Frequently asked questions

What is Form 1099-DA? +
Form 1099-DA ("Digital Asset Proceeds From Broker Transactions") is the IRS information return that US digital-asset brokers — custodial exchanges like Coinbase, Kraken, Gemini, and Cash App — file to report your crypto disposals. A copy goes to you and to the IRS at the same time, the same way a 1099-B works for stocks. It was mandated by the Infrastructure Investment and Jobs Act of 2021, which extended the IRC §6045 broker-reporting rules to digital assets.
When does Form 1099-DA take effect? +
In two steps. For tax year 2025 (forms delivered in January–February 2026), brokers report gross proceeds — the total you received from each sale. For tax year 2026 (forms delivered in early 2027), they also report cost basis for "covered" assets — crypto you both acquired and disposed of on the same broker after the rules took effect. Anything acquired before 2025, or moved between platforms, will not have basis on the form; you self-report those on Form 8949 and Schedule D.
Who has to issue a 1099-DA? +
US-domiciled digital-asset brokers — custodial exchanges that hold your crypto and process your trades. Coinbase, Kraken, Gemini, Crypto.com (US entity), Paxos, and Cash App are examples. Platforms not domiciled in the US generally do not issue a 1099-DA, so you remain fully responsible for self-reporting activity on those venues.
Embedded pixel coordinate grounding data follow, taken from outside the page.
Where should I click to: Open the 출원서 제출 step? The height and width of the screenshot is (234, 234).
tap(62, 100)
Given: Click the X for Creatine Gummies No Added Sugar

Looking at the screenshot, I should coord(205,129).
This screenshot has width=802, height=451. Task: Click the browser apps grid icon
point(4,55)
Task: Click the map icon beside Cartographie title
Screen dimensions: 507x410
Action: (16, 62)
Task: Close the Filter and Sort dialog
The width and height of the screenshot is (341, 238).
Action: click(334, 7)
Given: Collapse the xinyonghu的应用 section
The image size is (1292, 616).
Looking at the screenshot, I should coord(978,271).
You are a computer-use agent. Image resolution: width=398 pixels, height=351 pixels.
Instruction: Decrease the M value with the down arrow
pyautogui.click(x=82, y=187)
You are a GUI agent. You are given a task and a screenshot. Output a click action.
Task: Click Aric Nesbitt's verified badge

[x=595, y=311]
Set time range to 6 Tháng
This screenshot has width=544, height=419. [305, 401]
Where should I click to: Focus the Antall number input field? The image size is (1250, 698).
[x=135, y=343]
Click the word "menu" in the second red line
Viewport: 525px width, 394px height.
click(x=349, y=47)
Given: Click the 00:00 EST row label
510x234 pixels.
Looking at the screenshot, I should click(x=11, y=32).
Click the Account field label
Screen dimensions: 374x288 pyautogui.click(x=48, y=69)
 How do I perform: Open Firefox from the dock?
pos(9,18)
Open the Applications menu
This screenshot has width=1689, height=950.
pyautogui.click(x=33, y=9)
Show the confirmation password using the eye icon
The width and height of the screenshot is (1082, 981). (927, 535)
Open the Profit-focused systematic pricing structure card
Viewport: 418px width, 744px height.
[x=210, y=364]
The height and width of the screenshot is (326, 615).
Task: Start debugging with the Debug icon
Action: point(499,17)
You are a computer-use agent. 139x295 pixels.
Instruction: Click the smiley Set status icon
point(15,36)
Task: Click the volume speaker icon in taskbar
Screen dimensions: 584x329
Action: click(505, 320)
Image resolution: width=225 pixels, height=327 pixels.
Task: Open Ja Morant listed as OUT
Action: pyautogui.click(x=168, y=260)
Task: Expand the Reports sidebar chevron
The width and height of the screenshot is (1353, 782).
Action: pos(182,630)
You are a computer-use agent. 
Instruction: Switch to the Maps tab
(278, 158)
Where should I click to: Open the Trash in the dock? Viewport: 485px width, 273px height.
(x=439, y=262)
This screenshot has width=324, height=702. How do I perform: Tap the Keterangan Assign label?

Does Form 1099-DA apply to DeFi or self-custody wallets? +
No. A separate 2024 IRS rule that would have extended 1099-DA reporting to decentralized "front-ends" and certain non-custodial services was overturned by Congress in 2025, so DeFi protocols and self-custody wallets are not required to issue a 1099-DA. Swaps on a decentralized exchange and on-chain activity from your own wallet are not on any 1099-DA — you still have to track and self-report those yourself.
What does the 1099-DA actually report? +
For 2025: the gross proceeds of each disposal — every sale, and the crypto-to-crypto trades a centralized exchange executed for you (both legs). For 2026 onward: gross proceeds plus the cost basis the broker can see for covered assets. What it cannot report is basis the broker never had visibility into — crypto you bought elsewhere and transferred in, or assets acquired before the rules started. That gap is the single most common source of mismatches.
What do I need to do when I receive a 1099-DA? +
Treat it as one input, not the final answer. Export your full transaction history from every exchange and wallet, aggregate and classify it with crypto-tax software (Koinly, CoinTracking, TaxBit, CoinLedger are common), then reconcile the 1099-DA against your own records on Form 8949 and summarize gains and losses on Schedule D. Report staking or mining income separately (Schedule 1 or Schedule C). Answer the digital-asset question on Form 1040 honestly. Because the IRS receives the same form you do, unexplained discrepancies can trigger a notice.
Is there a minimum amount below which crypto is not reported? +
Unlike some other 1099 forms, broker reporting for digital assets does not have a small-transaction de-minimis exemption — covered disposals are reportable regardless of size. Do not assume that small sales are invisible to the IRS. This is general information, not tax advice; confirm the current rules for your situation with a qualified tax professional.
How does the US 1099-DA compare to the EU's DAC8? +
Both are crypto reporting regimes, but they are built differently. The US 1099-DA is transaction-level (each disposal) and started with tax year 2025. The EU's DAC8 is aggregate per customer (annual totals per asset type, not transaction-by-transaction), applies to EU-based crypto-asset service providers, and starts with tax year 2026 (first reports due 31 January 2027). DAC8 implements the OECD's CARF standard; neither regime replaces your own tax return.